--- Provided data ---
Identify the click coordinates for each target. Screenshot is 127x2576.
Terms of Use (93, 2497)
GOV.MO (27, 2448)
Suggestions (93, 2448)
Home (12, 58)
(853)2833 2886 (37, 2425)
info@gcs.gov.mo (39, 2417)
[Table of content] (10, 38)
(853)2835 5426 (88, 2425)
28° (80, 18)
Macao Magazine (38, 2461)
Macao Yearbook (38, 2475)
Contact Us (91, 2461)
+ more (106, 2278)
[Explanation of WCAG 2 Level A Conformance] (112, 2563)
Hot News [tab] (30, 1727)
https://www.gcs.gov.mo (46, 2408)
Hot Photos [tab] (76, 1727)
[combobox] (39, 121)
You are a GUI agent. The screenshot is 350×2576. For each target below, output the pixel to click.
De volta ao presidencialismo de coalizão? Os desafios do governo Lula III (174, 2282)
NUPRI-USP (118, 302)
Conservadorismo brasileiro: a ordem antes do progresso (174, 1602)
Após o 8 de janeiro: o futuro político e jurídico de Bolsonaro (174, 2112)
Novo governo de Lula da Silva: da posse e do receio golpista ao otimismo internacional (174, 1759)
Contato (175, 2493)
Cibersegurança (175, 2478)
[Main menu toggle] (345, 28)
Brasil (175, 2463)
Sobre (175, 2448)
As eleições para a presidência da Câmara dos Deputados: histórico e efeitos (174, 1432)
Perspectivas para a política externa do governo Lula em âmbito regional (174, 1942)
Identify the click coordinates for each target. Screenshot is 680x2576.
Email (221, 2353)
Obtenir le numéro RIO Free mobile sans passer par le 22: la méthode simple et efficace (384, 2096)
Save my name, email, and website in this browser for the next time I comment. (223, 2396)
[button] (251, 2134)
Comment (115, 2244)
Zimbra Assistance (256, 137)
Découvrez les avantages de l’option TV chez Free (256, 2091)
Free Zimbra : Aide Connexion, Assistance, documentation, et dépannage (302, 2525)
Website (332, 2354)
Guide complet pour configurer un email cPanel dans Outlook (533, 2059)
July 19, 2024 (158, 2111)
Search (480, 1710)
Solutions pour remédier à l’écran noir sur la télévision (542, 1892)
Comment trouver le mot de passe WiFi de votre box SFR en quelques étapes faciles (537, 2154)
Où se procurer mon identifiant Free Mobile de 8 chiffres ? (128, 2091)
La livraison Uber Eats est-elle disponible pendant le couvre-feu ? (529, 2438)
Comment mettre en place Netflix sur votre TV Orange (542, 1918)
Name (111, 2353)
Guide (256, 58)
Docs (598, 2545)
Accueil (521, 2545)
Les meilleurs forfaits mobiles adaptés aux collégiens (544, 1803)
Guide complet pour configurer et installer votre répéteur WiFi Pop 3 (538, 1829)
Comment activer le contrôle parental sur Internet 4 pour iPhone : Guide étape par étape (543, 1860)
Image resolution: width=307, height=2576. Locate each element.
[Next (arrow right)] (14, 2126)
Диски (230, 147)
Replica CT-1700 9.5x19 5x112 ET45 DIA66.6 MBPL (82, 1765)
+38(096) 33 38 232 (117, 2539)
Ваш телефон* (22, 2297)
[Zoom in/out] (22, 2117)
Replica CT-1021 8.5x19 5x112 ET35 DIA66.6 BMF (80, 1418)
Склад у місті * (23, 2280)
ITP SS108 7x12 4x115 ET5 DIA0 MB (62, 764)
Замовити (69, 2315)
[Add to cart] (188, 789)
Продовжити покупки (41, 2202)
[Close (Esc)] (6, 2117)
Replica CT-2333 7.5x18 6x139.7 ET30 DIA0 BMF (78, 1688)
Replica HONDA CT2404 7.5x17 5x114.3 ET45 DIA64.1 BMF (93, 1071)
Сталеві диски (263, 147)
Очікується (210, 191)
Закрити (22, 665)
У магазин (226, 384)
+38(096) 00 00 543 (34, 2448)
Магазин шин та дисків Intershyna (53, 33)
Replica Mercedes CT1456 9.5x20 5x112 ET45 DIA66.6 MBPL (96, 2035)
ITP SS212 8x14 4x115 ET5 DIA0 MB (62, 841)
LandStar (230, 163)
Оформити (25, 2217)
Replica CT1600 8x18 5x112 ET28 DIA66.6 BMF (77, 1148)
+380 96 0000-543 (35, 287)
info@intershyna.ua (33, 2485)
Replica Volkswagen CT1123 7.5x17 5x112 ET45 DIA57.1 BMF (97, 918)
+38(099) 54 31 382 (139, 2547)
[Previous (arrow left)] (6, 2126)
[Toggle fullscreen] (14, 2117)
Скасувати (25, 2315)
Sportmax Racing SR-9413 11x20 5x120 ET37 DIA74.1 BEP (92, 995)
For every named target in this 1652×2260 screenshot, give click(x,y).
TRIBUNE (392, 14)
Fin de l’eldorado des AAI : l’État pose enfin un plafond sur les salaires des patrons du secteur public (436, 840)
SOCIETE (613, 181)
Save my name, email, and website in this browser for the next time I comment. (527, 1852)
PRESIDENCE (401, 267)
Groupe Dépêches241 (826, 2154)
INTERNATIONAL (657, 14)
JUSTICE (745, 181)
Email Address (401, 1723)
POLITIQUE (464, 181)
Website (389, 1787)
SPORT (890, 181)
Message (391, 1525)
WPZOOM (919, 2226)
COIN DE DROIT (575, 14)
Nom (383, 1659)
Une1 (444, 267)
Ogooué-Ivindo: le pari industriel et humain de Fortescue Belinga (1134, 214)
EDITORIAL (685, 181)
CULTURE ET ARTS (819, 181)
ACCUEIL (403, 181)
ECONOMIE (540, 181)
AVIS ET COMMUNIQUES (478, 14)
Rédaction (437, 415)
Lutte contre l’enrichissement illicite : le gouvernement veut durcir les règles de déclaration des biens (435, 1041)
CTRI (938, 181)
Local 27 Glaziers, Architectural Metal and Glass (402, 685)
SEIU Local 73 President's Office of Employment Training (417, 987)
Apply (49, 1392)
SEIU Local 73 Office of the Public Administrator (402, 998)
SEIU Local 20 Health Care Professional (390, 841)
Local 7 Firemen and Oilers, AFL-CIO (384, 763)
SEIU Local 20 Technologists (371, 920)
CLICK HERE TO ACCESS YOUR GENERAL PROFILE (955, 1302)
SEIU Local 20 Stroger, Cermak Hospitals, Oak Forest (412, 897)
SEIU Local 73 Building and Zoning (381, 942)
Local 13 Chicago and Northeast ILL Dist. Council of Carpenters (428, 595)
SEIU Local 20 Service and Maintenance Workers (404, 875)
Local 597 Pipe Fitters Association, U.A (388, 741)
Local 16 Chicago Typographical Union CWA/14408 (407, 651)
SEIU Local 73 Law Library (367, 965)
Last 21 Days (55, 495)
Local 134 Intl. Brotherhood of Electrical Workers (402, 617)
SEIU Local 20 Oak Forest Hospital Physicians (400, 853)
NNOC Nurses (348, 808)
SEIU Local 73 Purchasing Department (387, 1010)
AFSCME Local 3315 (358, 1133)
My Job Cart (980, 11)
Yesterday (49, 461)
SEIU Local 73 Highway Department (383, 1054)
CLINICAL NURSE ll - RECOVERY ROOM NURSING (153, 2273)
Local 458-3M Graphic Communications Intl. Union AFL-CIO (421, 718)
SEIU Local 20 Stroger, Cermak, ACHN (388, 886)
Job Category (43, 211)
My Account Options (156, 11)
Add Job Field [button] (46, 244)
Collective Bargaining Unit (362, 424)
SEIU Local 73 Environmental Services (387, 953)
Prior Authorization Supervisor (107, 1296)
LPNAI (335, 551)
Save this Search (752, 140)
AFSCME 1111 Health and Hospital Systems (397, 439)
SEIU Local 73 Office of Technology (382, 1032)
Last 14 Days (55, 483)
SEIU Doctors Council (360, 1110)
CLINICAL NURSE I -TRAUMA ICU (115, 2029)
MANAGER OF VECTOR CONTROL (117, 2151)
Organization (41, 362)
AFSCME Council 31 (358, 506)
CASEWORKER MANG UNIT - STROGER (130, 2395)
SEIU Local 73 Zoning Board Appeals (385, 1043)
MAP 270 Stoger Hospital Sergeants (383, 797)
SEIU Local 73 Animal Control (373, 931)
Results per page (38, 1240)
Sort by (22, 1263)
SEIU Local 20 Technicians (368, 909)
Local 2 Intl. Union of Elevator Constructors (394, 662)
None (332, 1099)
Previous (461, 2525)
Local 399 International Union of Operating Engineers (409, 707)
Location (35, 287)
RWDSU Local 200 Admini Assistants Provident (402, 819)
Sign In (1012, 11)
---
_The task_
Filter the lines above, keeping each one that contains the string "Chicago".

_Answer section_
Local 13 Chicago and Northeast ILL Dist. Council of Carpenters (428, 595)
Local 16 Chicago Typographical Union CWA/14408 (407, 651)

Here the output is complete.